The Group

A group of University of Chicago Civic Reflection Fellows


We asked questions related to what people were saying in hopes of getting the group to think further about the issues others were bringing up throughout the discussion. We also asked, if it seemed necessary, for people to elaborate or clarify some of the comments they were making, which helped everyone in the group stay on the same page. Our poetry choice helped provoke discussion because it was difficult and ambiguous enough upon an initial reading to necessitate clarification and closer reading.

One interesting part of the discussion was the group’s response to our question of whether they had experienced someone imposing a reality on them. Another interesting portion was the discussion on how people in general and the group members themselves treat people in specific service jobs and view various occupations.
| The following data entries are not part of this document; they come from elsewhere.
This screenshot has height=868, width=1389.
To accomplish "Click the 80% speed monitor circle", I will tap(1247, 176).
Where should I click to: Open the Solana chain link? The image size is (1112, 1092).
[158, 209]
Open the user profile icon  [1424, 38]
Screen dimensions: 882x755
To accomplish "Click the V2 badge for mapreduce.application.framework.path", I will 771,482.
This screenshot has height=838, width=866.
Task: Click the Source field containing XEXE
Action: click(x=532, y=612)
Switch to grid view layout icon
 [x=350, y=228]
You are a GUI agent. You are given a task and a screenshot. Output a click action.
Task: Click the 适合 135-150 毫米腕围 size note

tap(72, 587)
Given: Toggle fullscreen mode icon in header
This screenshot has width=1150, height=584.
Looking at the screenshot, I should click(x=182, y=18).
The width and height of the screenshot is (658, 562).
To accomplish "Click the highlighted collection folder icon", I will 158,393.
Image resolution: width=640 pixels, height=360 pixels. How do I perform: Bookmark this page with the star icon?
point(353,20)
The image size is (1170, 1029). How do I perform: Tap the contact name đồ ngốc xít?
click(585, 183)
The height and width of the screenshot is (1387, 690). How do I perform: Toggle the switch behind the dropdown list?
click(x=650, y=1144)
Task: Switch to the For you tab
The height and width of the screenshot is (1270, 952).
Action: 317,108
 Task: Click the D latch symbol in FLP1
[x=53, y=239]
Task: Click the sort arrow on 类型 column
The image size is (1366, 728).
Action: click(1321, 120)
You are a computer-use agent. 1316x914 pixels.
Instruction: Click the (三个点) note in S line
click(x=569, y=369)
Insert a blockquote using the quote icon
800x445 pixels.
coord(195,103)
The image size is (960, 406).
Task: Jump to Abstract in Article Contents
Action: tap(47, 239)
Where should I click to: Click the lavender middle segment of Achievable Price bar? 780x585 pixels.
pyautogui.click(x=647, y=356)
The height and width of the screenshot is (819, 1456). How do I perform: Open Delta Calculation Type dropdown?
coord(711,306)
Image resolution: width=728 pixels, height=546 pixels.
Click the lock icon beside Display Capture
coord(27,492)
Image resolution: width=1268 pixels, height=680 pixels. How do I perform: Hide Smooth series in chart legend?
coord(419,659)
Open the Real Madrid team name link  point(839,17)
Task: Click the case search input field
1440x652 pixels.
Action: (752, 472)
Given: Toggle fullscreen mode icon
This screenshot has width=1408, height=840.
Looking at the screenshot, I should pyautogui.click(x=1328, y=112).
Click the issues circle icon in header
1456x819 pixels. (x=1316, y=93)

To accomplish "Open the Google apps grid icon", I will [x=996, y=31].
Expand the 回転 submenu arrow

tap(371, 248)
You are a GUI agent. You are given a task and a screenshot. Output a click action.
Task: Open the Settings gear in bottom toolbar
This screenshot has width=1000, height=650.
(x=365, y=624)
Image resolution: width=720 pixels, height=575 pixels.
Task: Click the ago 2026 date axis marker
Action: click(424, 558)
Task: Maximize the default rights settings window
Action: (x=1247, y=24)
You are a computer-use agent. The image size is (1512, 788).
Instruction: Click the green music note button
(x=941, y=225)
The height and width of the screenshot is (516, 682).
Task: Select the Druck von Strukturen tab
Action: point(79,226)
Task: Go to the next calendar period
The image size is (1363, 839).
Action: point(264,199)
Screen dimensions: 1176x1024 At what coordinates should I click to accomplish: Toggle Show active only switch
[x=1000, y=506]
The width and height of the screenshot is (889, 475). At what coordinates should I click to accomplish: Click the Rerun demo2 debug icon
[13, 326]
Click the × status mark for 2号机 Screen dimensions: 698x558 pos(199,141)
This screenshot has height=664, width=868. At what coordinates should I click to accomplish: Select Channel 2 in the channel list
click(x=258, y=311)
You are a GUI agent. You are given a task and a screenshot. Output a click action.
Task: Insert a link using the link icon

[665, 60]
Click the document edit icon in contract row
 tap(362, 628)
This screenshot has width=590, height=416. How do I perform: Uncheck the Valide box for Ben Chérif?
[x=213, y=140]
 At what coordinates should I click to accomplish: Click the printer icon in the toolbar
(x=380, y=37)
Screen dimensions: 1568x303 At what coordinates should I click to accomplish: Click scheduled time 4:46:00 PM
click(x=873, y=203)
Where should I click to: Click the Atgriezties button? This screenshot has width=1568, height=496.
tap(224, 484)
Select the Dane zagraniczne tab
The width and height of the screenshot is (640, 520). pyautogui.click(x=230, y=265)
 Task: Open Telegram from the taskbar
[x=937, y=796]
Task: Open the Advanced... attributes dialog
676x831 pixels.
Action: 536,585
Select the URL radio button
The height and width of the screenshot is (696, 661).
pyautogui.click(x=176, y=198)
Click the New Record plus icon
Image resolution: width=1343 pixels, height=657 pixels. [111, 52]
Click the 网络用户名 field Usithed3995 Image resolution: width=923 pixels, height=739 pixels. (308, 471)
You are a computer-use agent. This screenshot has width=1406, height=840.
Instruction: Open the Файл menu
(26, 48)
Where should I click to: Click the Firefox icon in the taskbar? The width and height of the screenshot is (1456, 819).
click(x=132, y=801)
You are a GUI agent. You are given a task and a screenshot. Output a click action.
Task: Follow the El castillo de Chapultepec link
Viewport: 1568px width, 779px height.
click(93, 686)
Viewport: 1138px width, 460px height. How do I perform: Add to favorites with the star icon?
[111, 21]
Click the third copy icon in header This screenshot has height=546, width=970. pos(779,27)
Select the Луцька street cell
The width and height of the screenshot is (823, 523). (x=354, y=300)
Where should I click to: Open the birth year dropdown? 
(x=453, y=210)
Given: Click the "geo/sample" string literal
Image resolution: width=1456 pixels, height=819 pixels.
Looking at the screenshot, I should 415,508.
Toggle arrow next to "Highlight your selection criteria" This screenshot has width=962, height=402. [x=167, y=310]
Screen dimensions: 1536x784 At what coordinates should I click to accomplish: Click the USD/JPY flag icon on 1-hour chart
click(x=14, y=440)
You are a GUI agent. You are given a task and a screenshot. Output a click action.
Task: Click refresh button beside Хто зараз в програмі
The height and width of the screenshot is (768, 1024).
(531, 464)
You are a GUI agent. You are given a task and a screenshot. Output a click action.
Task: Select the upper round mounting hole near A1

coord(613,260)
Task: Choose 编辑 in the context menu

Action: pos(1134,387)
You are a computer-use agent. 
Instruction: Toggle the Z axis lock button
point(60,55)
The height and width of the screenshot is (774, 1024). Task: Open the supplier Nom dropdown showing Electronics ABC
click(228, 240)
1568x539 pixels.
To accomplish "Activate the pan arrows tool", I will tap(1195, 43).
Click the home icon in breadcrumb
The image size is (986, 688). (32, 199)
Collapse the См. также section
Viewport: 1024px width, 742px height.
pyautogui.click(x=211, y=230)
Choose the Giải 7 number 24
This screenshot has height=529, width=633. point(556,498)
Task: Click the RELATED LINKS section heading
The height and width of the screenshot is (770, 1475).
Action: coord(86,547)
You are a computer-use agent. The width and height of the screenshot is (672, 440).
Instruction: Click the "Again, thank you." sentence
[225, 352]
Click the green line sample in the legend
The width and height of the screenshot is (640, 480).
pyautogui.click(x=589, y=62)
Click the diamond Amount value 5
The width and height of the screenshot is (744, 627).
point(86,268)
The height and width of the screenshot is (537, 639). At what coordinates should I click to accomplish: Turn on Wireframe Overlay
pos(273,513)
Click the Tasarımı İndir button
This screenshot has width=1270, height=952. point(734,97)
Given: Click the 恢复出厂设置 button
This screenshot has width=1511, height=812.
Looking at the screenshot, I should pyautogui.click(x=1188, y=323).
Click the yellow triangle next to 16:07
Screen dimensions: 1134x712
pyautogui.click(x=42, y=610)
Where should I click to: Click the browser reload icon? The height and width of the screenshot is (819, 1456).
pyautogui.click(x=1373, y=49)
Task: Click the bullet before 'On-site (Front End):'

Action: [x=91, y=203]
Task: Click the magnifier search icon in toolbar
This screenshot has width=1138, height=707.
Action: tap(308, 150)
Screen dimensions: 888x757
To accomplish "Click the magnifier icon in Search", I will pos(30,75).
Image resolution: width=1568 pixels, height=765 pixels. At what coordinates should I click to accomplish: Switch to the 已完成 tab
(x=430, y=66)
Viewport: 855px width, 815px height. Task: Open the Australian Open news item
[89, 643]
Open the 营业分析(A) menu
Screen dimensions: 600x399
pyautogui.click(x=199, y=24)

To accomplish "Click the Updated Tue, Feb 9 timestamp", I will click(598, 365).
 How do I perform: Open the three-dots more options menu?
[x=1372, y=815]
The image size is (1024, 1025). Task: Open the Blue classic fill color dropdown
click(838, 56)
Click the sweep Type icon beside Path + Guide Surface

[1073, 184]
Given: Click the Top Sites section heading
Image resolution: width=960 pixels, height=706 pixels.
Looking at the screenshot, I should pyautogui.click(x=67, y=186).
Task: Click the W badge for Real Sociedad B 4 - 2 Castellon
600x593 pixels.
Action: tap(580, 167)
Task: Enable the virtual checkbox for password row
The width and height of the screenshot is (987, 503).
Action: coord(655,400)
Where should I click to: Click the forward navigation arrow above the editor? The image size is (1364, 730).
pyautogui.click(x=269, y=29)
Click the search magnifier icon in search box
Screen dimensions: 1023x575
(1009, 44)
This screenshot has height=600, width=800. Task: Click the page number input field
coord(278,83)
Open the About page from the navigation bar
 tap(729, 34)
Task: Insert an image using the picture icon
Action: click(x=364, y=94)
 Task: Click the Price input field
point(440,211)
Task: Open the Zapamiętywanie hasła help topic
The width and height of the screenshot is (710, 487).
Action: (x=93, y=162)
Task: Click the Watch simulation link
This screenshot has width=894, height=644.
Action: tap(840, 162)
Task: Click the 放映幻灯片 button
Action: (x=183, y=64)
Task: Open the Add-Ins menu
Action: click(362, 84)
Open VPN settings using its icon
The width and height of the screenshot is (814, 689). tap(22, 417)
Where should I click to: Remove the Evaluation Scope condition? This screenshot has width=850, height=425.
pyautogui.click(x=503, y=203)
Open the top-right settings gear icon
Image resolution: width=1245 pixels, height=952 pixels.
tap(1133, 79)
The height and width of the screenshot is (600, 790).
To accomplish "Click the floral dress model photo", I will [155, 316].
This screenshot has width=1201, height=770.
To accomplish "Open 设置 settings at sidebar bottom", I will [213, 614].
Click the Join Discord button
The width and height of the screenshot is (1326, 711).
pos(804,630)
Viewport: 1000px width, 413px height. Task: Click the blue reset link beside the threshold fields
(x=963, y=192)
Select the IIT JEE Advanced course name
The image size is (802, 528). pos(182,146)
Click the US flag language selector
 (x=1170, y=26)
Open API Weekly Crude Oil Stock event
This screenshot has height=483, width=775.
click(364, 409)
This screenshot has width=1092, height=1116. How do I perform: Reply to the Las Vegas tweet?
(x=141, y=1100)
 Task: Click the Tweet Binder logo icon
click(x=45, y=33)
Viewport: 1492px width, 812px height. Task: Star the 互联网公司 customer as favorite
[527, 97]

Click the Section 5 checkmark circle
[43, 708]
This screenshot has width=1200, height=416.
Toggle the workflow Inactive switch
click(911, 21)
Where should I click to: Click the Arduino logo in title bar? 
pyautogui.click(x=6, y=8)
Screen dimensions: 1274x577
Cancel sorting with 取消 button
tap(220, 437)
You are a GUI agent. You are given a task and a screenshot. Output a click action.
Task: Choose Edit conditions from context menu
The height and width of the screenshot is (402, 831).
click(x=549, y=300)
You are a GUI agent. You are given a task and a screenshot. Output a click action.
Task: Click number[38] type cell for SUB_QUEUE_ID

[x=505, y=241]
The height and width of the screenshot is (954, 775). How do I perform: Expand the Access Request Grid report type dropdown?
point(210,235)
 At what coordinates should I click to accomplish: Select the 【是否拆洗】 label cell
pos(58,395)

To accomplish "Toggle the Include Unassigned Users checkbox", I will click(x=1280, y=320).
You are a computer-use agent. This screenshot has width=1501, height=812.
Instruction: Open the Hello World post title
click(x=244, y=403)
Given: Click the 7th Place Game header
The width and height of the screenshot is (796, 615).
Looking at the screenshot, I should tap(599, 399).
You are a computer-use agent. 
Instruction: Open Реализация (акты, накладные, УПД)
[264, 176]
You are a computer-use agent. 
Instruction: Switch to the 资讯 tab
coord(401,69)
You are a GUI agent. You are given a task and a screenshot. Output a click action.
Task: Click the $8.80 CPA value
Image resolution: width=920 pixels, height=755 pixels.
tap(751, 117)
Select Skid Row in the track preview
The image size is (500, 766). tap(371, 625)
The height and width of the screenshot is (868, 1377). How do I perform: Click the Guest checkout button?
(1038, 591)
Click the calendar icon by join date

I liked that people started answering the question very personally, and sharing stories about times when they themselves were type-cast and how they’ve dealt with that. I also think the piece resonated emotionally with many members of the group.


The conversation didn’t go how we planned, and handling those divergences and trying to both continue the conversation naturally while weaving it together was something very difficult. It may have made certain group members feel less able to contribute comments. Next time we will try to spend more time in the beginning of the discussion focusing on the text to establish a level of comfort with contributing to the discussion for the participants.

A challenge for me that arose throughout the discussion was my tendency to ask close-ended questions at times that would restrict the discussion rather than allowing for various viewpoints or themes to emerge. Next time I will try to ask more open-ended questions that will elicit more participation or even to ask “how do you feel about comments made or the text?” which come seem more neutral. Finding questions that are relevant but not leading, but also not too general and distant from the conversation, were often hard to come up with on the spot. I think a better group understanding of the poem would have made it easier to ask relevant but unassuming questions.

Opening Activity

We had two opening activities/questions. The first activity was to have the group members introduce themselves and in one word say what they believed to be most responsible for people’s unhappiness.  The second activity was to have the group break off into pairs and briefly share their last experience helping someone.

Discussion Questions

I think the piece itself did a good job of creating its own organic conversation, but I think specifically asking people directly to elaborate on something they had said worked well to keep conversation going.

The opening question about the cause of unhappiness provoked further questions during the discussion. One particular question that we posed to the group early in the conversation was whether they related in some way to having someone impose a reality or image on them, or whether they have imposed a reality on someone else in the past?

Closing Activity

Yes, our closing activity was to have the group, keeping their answer to the opening activity and the discussion we just had in mind, go around and express one thing they thought they could do to bring happiness to someone.